We have a very complex economic system and it is not clear how it should be designed in a utopian world. There are problems with a strict gold standard and it did not stop the great depression from occurring. Maybe a floating or targeted gold standard would be better. But during a crisis would you abandon or relax it? And are we still in such a crisis, if we were on a targeted gold standard, that would justify relaxing it?
The Keynesian theory is clearly nonsense. It says savings is bad, spending is good, debt is good, government debt and deficits are very good, and government spending is very good. The problem with our current system is that it is debt-based. In order for money to be created, debt must be created; for example, a mortgage. But what about the money to pay the interest - where does it come from? So in order to just stand still, the system must take on more and more debt. And if this process of taking on more debt ever stops, then the whole system starts to unwind, and it doesn't stop until you get back where you started from. It could result in a 90%+ devaluation of all property over an extended period of 30+ years. And while I am advocating some devaluation, this is unduly punitive.
Right now, the government and the Fed are cooperating to pump a huge amount of money into the system. The final numbers for October aren't out yet, but there could have been $300 billion created just in October. In normal times, this would be very inflationary. But the truth is that these are not normal times.
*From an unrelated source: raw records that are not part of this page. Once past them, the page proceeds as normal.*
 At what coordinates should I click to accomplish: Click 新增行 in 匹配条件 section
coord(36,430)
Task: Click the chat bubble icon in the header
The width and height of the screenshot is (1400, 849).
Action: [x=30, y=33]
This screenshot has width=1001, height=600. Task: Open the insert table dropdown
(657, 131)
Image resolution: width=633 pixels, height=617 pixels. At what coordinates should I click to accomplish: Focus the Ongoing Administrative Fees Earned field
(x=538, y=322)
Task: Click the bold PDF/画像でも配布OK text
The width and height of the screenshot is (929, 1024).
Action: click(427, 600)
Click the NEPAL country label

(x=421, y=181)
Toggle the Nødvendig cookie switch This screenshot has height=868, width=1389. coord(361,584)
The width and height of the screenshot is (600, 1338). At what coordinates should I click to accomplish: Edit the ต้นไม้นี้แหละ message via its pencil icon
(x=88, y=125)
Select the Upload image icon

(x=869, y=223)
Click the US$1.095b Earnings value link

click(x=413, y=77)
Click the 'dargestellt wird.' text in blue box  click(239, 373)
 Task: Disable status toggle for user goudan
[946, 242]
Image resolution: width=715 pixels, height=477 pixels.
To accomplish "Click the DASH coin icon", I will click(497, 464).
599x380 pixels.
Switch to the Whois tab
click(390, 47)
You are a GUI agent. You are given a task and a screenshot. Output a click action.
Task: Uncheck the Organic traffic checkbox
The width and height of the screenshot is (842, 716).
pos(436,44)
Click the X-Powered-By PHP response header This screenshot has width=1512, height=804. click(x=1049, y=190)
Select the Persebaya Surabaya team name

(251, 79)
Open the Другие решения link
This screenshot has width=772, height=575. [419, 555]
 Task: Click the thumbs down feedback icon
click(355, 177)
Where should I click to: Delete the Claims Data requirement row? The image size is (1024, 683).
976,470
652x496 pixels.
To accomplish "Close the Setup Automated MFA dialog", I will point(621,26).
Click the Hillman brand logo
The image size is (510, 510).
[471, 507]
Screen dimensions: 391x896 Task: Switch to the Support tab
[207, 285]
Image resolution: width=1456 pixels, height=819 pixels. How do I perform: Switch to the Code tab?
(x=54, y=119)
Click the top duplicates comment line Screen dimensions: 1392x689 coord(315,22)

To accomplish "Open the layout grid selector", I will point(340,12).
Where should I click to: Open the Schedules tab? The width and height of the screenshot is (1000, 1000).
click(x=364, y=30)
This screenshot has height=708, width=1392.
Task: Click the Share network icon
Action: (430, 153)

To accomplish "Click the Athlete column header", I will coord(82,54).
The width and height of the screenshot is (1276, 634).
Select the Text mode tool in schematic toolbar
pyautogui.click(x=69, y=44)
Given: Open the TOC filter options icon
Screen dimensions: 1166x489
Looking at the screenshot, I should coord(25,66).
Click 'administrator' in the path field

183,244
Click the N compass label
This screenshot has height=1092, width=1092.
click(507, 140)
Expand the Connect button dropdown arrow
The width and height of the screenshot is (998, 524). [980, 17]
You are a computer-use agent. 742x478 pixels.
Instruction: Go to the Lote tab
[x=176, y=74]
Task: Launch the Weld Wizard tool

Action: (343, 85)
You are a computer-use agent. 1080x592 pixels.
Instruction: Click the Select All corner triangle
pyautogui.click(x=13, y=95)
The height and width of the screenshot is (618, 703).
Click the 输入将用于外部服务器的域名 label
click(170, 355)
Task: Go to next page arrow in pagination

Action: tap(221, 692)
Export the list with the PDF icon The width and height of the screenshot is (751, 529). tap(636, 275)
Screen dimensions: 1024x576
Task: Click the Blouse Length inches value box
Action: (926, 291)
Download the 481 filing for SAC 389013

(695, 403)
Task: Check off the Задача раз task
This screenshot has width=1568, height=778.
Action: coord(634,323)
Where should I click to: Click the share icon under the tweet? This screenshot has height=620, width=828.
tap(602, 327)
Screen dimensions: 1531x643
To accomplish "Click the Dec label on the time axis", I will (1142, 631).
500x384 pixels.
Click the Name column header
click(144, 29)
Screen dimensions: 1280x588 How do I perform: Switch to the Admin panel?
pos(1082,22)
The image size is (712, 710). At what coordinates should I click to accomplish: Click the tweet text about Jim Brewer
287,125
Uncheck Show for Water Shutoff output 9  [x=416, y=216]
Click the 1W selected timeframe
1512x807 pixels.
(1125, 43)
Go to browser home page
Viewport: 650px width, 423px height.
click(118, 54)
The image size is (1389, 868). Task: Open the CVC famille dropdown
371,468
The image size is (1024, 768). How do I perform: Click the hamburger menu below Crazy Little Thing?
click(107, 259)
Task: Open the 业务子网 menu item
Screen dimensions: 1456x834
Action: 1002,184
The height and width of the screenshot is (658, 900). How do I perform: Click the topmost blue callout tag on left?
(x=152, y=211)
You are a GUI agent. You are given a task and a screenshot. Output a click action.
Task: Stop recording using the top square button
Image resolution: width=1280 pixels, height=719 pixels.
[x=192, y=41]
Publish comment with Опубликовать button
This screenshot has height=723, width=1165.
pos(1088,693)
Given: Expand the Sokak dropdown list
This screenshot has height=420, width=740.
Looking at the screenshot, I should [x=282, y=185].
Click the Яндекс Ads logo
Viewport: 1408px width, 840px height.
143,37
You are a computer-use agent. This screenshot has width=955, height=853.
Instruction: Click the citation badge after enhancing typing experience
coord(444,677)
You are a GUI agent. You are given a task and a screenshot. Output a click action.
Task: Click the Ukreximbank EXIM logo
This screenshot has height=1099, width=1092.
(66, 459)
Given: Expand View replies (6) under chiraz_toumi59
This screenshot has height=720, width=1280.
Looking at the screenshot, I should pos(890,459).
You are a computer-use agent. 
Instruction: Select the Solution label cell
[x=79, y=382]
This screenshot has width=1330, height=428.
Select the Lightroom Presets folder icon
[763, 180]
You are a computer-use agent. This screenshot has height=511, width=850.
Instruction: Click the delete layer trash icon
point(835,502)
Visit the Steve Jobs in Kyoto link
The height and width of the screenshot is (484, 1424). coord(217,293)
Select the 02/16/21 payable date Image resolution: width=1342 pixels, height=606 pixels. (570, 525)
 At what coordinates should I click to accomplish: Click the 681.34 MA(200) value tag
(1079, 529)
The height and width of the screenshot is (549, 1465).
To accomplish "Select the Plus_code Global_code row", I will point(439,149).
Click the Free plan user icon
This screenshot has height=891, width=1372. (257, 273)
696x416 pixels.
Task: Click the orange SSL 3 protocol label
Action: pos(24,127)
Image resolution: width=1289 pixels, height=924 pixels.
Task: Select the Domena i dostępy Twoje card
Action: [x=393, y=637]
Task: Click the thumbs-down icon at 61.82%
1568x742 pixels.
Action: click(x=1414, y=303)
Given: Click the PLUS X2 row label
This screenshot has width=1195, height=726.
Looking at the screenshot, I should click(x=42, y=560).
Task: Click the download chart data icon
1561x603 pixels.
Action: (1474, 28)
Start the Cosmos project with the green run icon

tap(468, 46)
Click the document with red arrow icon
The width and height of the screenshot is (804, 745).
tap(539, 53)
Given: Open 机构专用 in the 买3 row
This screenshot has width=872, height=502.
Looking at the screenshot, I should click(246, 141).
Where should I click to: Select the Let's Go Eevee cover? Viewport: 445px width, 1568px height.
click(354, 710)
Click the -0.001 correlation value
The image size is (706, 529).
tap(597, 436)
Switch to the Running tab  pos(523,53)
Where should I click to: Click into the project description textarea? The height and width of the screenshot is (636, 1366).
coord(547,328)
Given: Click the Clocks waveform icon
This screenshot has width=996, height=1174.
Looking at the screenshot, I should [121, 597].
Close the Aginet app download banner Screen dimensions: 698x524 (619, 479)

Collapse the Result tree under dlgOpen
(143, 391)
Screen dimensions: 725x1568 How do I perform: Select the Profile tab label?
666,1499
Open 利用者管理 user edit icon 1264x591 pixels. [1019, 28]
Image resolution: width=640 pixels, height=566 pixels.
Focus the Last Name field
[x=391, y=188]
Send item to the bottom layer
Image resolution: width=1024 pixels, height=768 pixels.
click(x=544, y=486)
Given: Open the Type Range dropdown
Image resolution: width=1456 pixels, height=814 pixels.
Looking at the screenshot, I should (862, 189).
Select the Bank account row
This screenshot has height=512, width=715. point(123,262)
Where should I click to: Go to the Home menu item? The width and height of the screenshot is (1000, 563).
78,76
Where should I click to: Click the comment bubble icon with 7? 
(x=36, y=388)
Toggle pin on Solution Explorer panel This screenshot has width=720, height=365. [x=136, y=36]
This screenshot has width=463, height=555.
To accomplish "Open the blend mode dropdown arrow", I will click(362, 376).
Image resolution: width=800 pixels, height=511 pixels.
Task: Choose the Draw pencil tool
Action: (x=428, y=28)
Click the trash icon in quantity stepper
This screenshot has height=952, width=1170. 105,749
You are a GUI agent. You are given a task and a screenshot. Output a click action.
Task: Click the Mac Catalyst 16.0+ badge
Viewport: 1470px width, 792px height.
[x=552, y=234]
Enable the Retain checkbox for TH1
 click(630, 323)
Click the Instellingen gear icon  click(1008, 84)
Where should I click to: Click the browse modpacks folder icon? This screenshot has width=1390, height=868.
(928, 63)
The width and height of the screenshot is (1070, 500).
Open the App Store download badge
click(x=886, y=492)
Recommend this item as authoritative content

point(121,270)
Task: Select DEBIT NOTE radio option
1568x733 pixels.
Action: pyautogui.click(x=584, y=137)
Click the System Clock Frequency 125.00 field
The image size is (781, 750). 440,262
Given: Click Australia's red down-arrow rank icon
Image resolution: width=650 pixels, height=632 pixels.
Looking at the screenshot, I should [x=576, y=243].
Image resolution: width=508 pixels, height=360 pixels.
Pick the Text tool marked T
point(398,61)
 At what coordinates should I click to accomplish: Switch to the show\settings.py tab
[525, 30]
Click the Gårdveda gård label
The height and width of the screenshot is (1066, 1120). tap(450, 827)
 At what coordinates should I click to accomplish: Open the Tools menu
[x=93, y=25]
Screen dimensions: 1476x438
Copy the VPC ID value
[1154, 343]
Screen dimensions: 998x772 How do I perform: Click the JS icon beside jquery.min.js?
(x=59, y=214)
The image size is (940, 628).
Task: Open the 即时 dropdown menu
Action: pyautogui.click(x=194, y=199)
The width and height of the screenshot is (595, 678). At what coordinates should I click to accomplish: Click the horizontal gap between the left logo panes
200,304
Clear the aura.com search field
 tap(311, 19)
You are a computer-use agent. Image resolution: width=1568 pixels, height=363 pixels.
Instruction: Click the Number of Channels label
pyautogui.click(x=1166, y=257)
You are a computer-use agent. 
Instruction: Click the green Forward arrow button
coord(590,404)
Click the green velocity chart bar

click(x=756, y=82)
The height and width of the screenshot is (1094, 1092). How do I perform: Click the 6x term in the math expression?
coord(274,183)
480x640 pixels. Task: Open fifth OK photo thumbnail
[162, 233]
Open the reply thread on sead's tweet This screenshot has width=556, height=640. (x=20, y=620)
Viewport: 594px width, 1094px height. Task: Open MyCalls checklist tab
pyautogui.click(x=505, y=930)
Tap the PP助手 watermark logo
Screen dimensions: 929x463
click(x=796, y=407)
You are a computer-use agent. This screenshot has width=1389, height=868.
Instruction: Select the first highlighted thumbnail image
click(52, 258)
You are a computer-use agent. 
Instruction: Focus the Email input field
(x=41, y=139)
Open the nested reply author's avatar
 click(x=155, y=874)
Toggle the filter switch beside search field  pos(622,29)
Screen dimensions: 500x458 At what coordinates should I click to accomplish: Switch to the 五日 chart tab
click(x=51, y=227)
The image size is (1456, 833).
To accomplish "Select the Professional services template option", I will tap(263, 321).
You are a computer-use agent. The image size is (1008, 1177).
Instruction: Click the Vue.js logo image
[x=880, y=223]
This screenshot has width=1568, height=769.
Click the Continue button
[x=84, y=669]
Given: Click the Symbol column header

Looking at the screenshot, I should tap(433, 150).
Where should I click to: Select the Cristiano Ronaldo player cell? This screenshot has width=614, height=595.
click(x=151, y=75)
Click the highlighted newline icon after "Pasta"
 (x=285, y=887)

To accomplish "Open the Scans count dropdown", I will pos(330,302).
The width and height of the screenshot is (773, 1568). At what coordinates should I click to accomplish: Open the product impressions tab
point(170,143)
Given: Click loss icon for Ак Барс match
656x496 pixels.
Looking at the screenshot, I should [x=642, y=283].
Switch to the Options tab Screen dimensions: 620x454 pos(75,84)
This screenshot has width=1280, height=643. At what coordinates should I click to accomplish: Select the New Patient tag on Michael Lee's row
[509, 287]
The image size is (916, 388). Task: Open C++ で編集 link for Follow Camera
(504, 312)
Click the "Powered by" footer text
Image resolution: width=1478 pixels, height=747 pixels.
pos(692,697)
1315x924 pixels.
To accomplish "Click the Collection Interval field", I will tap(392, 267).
So let me try to paint a positive view of things. What is happening could lay a foundation for an extended period of prosperity. Interest rates are very low. If this continues then this mostly takes care of the problem of not having money to pay the interest on debt. And the money that is being created could be building a solid "base" for the economy. It's good that there are lots of excess reserves parked at the Fed. The system is still based on debt, but it is not as obnoxious because the Fed is acting as intermediary. While this could lead to inflation, it doesn't have to. And maybe the Fed has some clue and is monitoring the situation and when inflation starts to break out it while stop the expansion and raise interest rates.
So can I pretend I live in a utopian world? Who knows what the Fed is thinking, they don't really explain things. So in my world, I would like to see a targeted gold standard. For example, the current target would be $1700/ounce. I would like to see this increase at a rate of 6-7% per year. (This is based on the rule of 72. An increase of 7%/year would result in a doubling in 10 years). So next year it should be at about 1800. There needs to be a little "loosening" each year to provide for interest, and provide a little buffer. So if gold increased beyond this amount, the Fed should sell gold. If the price dropped then the Fed should buy it. Like open market operations, but with gold instead of with government bonds. I know this doesn't actually happen, but it provides a way of measuring things.
So let's try to be optimistic and give money pumping a chance. But also monitor the situation.